## Exercise input
▬▬▬▬▬▬▬▬▬▬

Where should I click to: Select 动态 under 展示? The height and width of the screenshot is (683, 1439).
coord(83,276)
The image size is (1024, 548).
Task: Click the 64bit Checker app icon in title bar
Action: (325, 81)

▬▬▬▬▬▬▬▬▬▬

## Your goal
Print every record above. Keep each one exactly as it is.

## Output for this task
Where should I click to: Select 动态 under 展示? The height and width of the screenshot is (683, 1439).
coord(83,276)
The image size is (1024, 548).
Task: Click the 64bit Checker app icon in title bar
Action: (325, 81)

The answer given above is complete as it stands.